Your objective:
Pull each line containing "page" out of the listing below.

Provided data Block Start

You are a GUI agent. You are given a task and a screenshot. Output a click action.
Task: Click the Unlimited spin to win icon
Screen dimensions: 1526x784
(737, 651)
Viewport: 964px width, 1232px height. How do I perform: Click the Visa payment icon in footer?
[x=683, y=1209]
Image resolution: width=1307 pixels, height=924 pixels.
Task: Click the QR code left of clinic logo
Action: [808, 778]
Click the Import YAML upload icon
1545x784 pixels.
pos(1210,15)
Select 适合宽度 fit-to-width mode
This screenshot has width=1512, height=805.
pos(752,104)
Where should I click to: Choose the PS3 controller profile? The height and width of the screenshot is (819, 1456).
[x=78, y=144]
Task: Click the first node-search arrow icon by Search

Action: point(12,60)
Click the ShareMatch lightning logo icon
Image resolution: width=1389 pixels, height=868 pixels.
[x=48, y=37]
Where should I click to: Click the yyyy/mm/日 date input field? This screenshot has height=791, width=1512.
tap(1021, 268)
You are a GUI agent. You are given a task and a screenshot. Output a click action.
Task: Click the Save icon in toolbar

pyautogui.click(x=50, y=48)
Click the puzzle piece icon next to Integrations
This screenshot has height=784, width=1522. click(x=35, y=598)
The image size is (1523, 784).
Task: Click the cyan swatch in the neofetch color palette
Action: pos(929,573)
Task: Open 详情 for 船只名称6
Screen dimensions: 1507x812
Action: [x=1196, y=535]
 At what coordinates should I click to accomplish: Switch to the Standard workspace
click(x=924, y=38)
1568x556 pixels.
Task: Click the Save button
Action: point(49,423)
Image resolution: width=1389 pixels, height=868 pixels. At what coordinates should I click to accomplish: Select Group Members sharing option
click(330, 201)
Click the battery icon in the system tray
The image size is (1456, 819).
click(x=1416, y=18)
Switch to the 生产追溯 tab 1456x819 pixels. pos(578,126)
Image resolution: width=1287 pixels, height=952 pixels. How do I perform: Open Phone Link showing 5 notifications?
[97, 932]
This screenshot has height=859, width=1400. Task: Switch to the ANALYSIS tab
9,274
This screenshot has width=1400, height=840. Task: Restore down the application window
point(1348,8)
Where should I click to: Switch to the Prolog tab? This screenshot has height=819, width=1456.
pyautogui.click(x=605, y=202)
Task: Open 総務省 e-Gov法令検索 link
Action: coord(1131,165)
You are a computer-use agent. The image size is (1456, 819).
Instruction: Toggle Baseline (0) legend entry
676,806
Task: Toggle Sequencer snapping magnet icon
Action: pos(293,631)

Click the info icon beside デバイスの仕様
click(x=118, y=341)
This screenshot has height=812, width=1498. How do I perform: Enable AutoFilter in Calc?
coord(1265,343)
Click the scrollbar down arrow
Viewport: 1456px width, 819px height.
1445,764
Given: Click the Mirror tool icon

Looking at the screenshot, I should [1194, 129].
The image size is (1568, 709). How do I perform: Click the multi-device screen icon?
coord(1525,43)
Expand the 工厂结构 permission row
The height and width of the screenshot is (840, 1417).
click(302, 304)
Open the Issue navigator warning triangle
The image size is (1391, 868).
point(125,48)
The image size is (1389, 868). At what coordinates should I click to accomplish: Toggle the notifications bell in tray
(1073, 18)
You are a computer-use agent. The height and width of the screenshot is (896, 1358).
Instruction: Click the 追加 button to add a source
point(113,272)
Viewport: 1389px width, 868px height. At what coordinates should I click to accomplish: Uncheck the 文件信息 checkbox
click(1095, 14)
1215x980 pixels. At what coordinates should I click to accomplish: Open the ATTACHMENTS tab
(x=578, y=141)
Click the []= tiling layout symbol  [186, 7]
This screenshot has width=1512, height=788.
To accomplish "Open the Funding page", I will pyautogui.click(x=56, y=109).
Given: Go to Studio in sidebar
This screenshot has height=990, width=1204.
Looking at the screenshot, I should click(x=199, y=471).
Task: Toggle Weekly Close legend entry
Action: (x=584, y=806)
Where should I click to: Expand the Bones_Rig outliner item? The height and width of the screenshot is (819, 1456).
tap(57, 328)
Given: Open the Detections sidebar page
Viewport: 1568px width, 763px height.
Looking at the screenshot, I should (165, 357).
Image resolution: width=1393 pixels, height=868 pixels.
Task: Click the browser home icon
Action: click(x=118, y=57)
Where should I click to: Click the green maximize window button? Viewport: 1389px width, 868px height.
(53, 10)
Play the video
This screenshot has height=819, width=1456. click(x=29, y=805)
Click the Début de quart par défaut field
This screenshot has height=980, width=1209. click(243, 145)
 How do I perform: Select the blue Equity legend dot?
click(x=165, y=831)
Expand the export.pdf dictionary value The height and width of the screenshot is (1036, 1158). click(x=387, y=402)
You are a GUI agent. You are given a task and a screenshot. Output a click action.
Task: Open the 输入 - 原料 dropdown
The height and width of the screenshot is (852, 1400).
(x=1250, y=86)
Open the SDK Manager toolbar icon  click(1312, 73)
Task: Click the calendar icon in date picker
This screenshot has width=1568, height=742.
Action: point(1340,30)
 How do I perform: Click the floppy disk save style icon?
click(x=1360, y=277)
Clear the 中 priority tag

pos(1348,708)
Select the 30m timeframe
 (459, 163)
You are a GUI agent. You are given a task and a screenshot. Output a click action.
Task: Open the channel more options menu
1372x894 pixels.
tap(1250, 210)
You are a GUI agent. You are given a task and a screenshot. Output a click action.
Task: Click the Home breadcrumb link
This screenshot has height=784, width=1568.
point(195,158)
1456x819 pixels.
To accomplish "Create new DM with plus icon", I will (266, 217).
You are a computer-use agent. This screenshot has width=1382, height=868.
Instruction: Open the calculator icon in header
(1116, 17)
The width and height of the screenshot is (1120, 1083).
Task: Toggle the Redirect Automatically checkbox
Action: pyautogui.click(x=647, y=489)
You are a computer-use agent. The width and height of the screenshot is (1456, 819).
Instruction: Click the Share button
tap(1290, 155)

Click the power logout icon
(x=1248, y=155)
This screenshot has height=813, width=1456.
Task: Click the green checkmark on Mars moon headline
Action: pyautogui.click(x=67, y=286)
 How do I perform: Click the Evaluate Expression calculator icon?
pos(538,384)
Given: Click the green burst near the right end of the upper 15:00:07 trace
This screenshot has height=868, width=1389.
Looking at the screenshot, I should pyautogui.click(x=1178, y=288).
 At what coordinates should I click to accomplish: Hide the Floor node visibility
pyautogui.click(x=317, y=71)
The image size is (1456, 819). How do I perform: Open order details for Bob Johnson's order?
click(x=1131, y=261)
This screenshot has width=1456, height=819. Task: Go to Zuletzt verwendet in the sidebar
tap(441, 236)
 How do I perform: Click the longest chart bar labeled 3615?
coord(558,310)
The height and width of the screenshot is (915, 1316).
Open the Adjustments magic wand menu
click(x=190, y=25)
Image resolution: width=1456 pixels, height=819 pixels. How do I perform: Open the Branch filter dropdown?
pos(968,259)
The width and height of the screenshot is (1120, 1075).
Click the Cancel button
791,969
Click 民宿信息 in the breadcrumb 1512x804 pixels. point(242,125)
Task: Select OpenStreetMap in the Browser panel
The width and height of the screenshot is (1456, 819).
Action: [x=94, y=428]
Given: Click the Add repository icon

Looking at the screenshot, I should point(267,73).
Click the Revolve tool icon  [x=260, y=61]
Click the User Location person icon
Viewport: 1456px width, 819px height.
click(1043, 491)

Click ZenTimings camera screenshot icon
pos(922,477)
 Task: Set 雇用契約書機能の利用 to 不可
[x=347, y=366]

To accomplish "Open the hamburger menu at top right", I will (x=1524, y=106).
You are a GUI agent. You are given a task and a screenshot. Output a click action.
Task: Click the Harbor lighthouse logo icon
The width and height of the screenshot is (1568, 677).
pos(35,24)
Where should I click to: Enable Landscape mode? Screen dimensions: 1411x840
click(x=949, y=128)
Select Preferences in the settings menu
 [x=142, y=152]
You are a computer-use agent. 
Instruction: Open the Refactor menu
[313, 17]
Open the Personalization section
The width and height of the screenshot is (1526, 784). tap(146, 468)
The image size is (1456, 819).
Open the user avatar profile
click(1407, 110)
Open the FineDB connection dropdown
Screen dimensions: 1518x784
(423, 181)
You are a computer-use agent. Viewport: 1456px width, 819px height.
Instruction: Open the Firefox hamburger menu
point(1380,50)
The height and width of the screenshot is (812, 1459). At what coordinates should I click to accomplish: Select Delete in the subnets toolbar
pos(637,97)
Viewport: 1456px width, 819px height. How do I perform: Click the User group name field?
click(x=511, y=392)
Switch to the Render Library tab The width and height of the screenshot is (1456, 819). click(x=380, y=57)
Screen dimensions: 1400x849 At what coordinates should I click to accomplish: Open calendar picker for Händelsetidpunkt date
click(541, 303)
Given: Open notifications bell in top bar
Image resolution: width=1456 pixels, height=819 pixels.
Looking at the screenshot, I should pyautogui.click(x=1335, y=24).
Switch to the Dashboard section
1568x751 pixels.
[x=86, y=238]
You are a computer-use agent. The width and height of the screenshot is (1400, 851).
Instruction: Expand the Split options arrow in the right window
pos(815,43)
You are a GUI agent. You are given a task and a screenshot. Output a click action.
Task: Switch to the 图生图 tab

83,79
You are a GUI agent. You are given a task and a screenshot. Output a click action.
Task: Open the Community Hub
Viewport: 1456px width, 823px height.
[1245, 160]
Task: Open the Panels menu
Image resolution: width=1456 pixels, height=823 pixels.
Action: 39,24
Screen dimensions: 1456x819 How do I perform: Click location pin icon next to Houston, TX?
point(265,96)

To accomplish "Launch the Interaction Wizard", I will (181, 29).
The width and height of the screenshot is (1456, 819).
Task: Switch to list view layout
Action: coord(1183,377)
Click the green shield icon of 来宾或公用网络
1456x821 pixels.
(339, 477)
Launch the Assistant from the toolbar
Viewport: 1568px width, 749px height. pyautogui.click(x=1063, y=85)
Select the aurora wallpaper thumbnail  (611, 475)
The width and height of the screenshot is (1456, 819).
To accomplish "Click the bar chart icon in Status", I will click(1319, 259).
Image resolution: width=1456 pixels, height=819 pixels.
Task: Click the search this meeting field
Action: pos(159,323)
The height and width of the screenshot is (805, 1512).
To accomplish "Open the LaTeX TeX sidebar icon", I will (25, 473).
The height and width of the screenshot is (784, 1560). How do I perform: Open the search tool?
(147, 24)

Provided data Block End

Solution for this exercise:
To accomplish "Open the Funding page", I will pyautogui.click(x=56, y=109).
Given: Open the Detections sidebar page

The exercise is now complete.